With luxury department and specialty stores and garment lofts all migrating north, on or just off of Fifth Avenue, above 34th Street, conflict was inevitable. The store owners feared their customers would be scared away by the noontime congestion of male garment workers, just as they had been on the Ladies Mile. As a result, in 1916, the Fifth Avenue Association, an organization of property owners and retailers, threatened to boycott any manufacturer located in a "restricted zone" between Third and Seventh Avenues, and 33rd to 59th Streets.

On March 5, 1916, New York newspapers published full-page advertisements paid for by the Fifth Avenue Association: "SHALL WE SAVE NEW YORK?: A Vital Question To Every One Who Has Pride In This Great City." The advertisement was signed by the major retail stores, as well as by banks, hotels, specialty stores, and prominent landowners. The manufacturers soon acquiesced to the committee's demands. In truth, few had much to lose by moving out of these new lofts where rents were high, and relocation would be easy, since sewing machines and other equipment were portable.

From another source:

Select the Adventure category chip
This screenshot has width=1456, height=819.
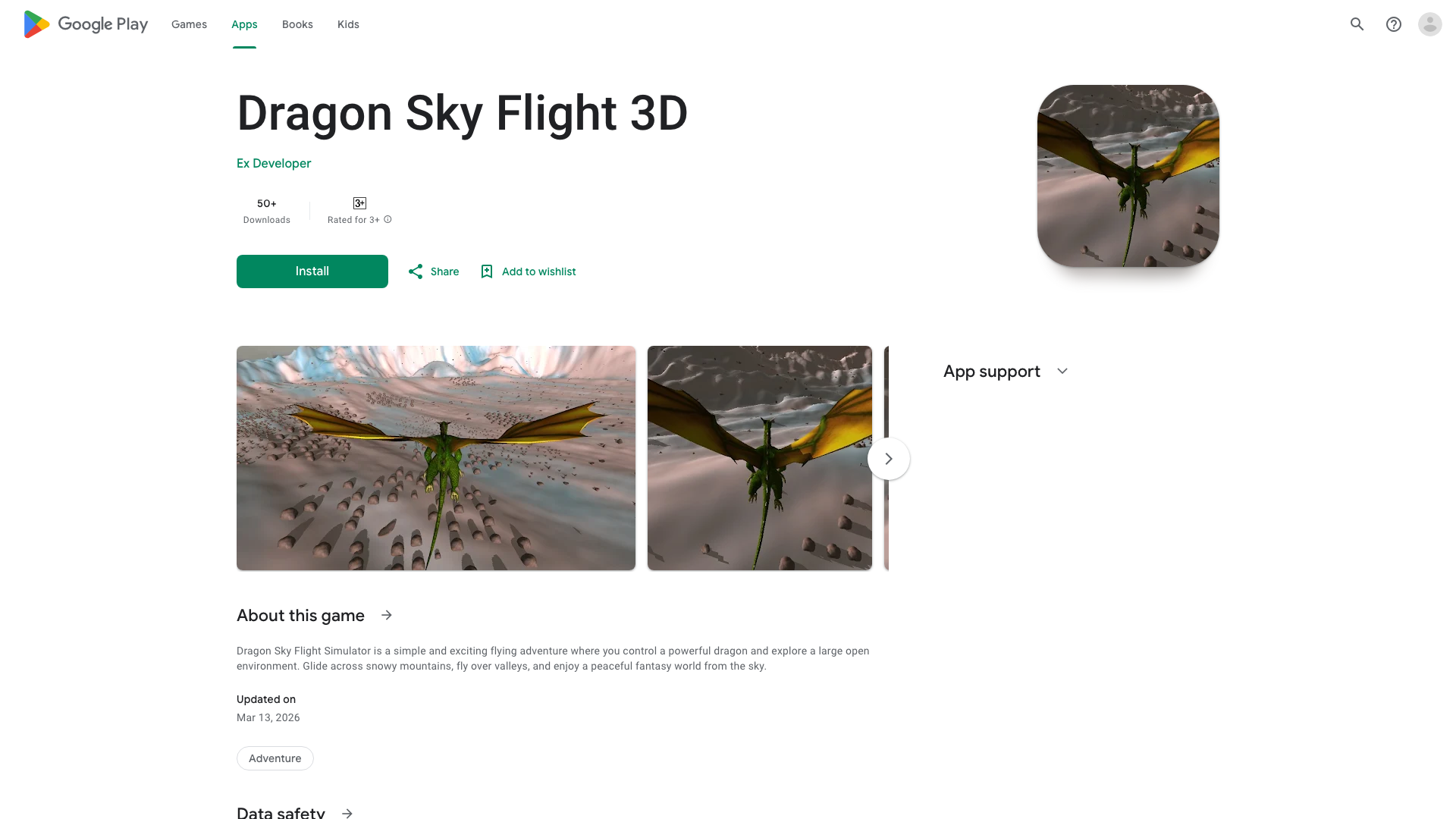(x=275, y=758)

But where to move? There was insufficient modern industrial space south of 33rd Street. Some broached moving the industry out of Manhattan. But garment manufacturers needed to be in the city, close to the department stores that purchased their wares, to the train terminals that brought buyers from across the country to their showrooms, and to transit lines used by workers on their daily commutes. Pressure to move out of the restricted zone mounted after World War I. Finally, in December 1919, the New York Times announced that "the establishment of a new center for the cloak and suit trade of New York has been definitely decided upon."